### [Exercise details]
Here is a block of records. Copy every one of them exactly.

### [Provided data]
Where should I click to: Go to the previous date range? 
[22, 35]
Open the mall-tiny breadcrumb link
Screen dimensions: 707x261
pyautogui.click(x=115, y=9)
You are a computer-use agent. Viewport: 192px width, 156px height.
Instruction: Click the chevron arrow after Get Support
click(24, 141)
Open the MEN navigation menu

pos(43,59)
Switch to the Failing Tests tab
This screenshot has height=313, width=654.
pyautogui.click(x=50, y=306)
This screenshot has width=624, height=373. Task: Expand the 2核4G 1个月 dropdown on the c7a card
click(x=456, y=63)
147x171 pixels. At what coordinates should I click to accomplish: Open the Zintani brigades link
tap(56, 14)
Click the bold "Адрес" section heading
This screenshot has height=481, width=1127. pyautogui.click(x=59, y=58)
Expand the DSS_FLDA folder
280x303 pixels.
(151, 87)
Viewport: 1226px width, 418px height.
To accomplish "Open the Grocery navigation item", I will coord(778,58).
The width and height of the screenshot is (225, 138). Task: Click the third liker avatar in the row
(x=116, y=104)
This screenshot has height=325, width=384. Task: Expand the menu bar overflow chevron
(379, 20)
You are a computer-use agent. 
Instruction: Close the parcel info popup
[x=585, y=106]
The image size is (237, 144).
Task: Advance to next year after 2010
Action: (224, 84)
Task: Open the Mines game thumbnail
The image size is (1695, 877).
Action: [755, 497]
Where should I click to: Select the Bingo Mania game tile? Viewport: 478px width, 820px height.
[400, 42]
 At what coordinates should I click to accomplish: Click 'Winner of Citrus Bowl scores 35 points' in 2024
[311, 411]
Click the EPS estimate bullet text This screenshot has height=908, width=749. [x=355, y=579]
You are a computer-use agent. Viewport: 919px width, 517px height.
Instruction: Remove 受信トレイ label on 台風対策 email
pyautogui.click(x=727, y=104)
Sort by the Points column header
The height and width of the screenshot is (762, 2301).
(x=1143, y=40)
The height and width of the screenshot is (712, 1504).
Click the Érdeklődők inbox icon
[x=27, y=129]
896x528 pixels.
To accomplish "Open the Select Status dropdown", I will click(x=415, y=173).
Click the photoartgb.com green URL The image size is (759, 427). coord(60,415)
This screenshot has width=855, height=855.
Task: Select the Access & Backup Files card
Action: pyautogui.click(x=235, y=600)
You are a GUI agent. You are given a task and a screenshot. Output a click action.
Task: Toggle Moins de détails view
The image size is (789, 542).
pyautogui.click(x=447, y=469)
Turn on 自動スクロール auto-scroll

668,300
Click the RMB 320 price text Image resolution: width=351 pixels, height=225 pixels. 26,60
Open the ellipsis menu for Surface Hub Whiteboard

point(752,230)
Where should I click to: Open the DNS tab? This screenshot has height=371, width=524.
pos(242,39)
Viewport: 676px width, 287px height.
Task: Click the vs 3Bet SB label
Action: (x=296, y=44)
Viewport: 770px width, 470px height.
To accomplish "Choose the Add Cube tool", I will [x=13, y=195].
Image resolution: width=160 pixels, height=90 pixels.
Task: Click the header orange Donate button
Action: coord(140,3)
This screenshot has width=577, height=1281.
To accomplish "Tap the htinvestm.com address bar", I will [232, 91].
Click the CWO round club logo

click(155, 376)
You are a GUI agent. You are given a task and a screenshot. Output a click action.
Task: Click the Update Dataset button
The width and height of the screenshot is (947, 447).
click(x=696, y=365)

### [Result of this exercise]
Where should I click to: Go to the previous date range? 
[22, 35]
Open the mall-tiny breadcrumb link
Screen dimensions: 707x261
pyautogui.click(x=115, y=9)
You are a computer-use agent. Viewport: 192px width, 156px height.
Instruction: Click the chevron arrow after Get Support
click(24, 141)
Open the MEN navigation menu

pos(43,59)
Switch to the Failing Tests tab
This screenshot has height=313, width=654.
pyautogui.click(x=50, y=306)
This screenshot has width=624, height=373. Task: Expand the 2核4G 1个月 dropdown on the c7a card
click(x=456, y=63)
147x171 pixels. At what coordinates should I click to accomplish: Open the Zintani brigades link
tap(56, 14)
Click the bold "Адрес" section heading
This screenshot has height=481, width=1127. pyautogui.click(x=59, y=58)
Expand the DSS_FLDA folder
280x303 pixels.
(151, 87)
Viewport: 1226px width, 418px height.
To accomplish "Open the Grocery navigation item", I will coord(778,58).
The width and height of the screenshot is (225, 138). Task: Click the third liker avatar in the row
(x=116, y=104)
This screenshot has height=325, width=384. Task: Expand the menu bar overflow chevron
(379, 20)
You are a computer-use agent. 
Instruction: Close the parcel info popup
[x=585, y=106]
The image size is (237, 144).
Task: Advance to next year after 2010
Action: (224, 84)
Task: Open the Mines game thumbnail
The image size is (1695, 877).
Action: [755, 497]
Where should I click to: Select the Bingo Mania game tile? Viewport: 478px width, 820px height.
[400, 42]
 At what coordinates should I click to accomplish: Click 'Winner of Citrus Bowl scores 35 points' in 2024
[311, 411]
Click the EPS estimate bullet text This screenshot has height=908, width=749. [x=355, y=579]
You are a computer-use agent. Viewport: 919px width, 517px height.
Instruction: Remove 受信トレイ label on 台風対策 email
pyautogui.click(x=727, y=104)
Sort by the Points column header
The height and width of the screenshot is (762, 2301).
(x=1143, y=40)
The height and width of the screenshot is (712, 1504).
Click the Érdeklődők inbox icon
[x=27, y=129]
896x528 pixels.
To accomplish "Open the Select Status dropdown", I will click(x=415, y=173).
Click the photoartgb.com green URL The image size is (759, 427). coord(60,415)
This screenshot has width=855, height=855.
Task: Select the Access & Backup Files card
Action: pyautogui.click(x=235, y=600)
You are a GUI agent. You are given a task and a screenshot. Output a click action.
Task: Toggle Moins de détails view
The image size is (789, 542).
pyautogui.click(x=447, y=469)
Turn on 自動スクロール auto-scroll

668,300
Click the RMB 320 price text Image resolution: width=351 pixels, height=225 pixels. 26,60
Open the ellipsis menu for Surface Hub Whiteboard

point(752,230)
Where should I click to: Open the DNS tab? This screenshot has height=371, width=524.
pos(242,39)
Viewport: 676px width, 287px height.
Task: Click the vs 3Bet SB label
Action: (x=296, y=44)
Viewport: 770px width, 470px height.
To accomplish "Choose the Add Cube tool", I will [x=13, y=195].
Image resolution: width=160 pixels, height=90 pixels.
Task: Click the header orange Donate button
Action: coord(140,3)
This screenshot has width=577, height=1281.
To accomplish "Tap the htinvestm.com address bar", I will [232, 91].
Click the CWO round club logo

click(155, 376)
You are a GUI agent. You are given a task and a screenshot. Output a click action.
Task: Click the Update Dataset button
The width and height of the screenshot is (947, 447).
click(x=696, y=365)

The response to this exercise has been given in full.